--- START ---
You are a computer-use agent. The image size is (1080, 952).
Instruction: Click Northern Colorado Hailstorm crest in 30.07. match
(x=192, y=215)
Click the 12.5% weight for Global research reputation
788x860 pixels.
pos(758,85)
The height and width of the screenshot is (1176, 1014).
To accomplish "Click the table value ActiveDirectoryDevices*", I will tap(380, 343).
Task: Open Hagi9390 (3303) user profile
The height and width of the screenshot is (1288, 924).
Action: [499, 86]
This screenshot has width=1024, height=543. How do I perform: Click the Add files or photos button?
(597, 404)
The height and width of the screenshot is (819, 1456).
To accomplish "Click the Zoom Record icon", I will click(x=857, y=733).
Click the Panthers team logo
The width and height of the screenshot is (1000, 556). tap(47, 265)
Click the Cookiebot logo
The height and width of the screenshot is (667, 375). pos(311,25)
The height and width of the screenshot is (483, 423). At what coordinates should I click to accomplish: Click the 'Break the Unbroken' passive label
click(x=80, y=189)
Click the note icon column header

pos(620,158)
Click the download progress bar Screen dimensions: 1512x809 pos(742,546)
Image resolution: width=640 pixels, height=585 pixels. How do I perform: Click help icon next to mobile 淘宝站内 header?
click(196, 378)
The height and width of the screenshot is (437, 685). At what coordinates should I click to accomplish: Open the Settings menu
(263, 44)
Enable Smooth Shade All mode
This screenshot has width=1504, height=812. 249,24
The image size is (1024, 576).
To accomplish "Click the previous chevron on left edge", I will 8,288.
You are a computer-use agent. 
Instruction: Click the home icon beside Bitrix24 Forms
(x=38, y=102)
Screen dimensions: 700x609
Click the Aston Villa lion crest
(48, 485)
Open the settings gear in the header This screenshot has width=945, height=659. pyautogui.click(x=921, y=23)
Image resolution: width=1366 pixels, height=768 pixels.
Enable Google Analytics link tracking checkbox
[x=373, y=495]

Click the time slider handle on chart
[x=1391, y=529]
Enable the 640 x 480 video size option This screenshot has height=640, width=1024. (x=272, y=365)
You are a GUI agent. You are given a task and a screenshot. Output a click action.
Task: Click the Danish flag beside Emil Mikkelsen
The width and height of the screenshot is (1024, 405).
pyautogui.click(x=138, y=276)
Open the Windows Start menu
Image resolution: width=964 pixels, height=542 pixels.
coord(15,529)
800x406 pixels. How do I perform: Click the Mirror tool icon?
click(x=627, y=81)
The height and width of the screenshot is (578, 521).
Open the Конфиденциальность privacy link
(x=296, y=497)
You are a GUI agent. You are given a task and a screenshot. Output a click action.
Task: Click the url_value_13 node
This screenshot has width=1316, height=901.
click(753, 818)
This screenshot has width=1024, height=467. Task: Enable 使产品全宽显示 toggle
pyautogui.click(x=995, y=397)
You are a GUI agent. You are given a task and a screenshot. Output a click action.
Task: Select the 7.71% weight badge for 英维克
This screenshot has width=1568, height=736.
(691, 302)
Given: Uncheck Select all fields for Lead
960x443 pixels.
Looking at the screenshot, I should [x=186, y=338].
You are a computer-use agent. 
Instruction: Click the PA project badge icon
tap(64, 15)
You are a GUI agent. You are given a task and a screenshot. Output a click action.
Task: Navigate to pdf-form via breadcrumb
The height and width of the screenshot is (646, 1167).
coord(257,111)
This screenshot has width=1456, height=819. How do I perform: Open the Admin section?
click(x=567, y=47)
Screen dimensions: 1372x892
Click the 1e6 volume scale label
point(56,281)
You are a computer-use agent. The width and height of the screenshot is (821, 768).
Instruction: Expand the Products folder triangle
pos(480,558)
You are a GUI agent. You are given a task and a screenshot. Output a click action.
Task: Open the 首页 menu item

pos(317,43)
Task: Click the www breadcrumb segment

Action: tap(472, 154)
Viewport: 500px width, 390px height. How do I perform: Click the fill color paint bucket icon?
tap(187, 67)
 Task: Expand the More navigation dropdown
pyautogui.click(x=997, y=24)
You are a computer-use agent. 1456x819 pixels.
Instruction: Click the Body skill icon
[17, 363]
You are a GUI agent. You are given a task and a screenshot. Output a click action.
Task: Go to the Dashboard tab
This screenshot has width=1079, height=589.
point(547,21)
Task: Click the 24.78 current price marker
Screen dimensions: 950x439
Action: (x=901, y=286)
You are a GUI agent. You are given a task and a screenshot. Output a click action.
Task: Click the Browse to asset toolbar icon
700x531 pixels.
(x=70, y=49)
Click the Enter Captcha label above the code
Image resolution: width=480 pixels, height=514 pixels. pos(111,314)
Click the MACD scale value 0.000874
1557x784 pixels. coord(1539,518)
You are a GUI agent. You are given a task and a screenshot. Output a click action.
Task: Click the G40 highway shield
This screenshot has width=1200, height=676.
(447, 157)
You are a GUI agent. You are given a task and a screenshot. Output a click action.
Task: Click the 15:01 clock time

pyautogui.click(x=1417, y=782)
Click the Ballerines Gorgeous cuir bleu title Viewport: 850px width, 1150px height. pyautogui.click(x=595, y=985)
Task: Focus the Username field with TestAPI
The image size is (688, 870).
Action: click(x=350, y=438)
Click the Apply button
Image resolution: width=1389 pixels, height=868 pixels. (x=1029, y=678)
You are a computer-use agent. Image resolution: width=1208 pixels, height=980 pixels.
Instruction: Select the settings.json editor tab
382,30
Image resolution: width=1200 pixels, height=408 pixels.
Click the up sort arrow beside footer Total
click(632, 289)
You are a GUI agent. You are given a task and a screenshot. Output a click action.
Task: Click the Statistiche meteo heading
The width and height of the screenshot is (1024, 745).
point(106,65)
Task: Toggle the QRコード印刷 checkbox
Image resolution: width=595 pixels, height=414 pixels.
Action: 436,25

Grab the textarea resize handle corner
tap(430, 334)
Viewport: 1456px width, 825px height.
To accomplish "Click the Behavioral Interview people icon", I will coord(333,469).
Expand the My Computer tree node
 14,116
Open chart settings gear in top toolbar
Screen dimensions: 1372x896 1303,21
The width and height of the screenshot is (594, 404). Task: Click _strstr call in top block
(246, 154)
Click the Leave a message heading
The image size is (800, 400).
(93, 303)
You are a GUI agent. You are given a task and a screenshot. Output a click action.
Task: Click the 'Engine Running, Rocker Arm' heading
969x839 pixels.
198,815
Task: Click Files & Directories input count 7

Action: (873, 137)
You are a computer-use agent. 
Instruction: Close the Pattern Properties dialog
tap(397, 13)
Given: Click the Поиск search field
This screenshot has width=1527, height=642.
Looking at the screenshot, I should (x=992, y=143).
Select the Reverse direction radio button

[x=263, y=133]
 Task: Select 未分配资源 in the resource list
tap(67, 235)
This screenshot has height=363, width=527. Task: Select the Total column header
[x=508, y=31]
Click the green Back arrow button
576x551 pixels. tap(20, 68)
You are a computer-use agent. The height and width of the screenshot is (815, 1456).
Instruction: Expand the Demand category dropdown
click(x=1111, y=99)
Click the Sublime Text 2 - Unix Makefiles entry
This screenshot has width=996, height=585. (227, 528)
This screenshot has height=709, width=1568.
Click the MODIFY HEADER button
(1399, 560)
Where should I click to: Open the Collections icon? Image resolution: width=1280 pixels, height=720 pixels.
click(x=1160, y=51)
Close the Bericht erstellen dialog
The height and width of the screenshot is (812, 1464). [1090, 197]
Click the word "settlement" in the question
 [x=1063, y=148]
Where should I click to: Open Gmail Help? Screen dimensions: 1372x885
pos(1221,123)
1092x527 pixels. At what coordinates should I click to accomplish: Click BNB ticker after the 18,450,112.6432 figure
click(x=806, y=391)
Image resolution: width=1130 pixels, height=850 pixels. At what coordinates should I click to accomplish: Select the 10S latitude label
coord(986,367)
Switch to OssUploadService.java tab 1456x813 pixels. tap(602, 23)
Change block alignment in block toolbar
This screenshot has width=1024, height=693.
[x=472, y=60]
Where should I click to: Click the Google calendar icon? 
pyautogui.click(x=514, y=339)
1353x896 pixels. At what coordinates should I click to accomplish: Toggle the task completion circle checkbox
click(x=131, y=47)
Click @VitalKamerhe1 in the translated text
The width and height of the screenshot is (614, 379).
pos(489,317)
--- END ---
## [THE PROBLEM]
Retype the lines from the one with "Open chart settings gear in top toolbar" up to and including the one with "Action: (873, 137)", character for character.

## [SOLUTION FOR THIS EXERCISE]
Open chart settings gear in top toolbar
Screen dimensions: 1372x896 1303,21
The width and height of the screenshot is (594, 404). Task: Click _strstr call in top block
(246, 154)
Click the Leave a message heading
The image size is (800, 400).
(93, 303)
You are a GUI agent. You are given a task and a screenshot. Output a click action.
Task: Click the 'Engine Running, Rocker Arm' heading
969x839 pixels.
198,815
Task: Click Files & Directories input count 7

Action: (873, 137)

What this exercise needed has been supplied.